In the entries below, find the line with "Forum (68, 315)" and the line with "[X] (19, 259)". Print those two and everything between them exactly, and nothing else.

((

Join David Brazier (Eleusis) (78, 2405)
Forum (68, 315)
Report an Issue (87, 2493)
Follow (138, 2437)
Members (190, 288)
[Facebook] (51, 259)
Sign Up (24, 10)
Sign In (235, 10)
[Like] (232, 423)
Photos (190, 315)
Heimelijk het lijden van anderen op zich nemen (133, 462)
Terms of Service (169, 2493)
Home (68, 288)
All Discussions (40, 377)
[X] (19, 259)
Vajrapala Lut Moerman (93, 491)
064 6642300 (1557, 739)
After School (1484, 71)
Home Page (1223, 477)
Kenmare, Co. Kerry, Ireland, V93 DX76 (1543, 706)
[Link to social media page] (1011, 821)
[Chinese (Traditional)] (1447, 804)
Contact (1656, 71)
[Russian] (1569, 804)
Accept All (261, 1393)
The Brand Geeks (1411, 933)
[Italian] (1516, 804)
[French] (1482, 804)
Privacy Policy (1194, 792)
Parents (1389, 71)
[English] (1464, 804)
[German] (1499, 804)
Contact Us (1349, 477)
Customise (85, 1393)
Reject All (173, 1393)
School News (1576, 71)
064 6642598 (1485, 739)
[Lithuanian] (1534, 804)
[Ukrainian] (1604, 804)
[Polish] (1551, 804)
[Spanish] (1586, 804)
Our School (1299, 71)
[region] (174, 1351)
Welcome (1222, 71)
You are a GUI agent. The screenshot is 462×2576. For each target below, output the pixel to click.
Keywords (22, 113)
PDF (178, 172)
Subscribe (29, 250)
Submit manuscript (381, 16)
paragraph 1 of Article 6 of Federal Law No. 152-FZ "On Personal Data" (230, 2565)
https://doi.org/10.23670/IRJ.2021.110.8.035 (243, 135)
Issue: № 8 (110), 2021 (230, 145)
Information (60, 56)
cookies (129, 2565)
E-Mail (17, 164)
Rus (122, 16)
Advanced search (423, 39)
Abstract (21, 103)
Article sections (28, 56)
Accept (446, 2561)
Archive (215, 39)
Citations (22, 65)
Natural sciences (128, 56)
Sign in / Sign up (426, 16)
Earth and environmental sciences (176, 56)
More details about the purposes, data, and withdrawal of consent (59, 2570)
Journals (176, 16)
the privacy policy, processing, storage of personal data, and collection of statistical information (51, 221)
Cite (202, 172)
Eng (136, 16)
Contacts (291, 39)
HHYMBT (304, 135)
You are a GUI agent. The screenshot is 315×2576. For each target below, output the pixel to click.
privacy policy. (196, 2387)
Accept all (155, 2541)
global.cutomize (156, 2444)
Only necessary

))

• Answer area:
Forum (68, 315)
Report an Issue (87, 2493)
Follow (138, 2437)
Members (190, 288)
[Facebook] (51, 259)
Sign Up (24, 10)
Sign In (235, 10)
[Like] (232, 423)
Photos (190, 315)
Heimelijk het lijden van anderen op zich nemen (133, 462)
Terms of Service (169, 2493)
Home (68, 288)
All Discussions (40, 377)
[X] (19, 259)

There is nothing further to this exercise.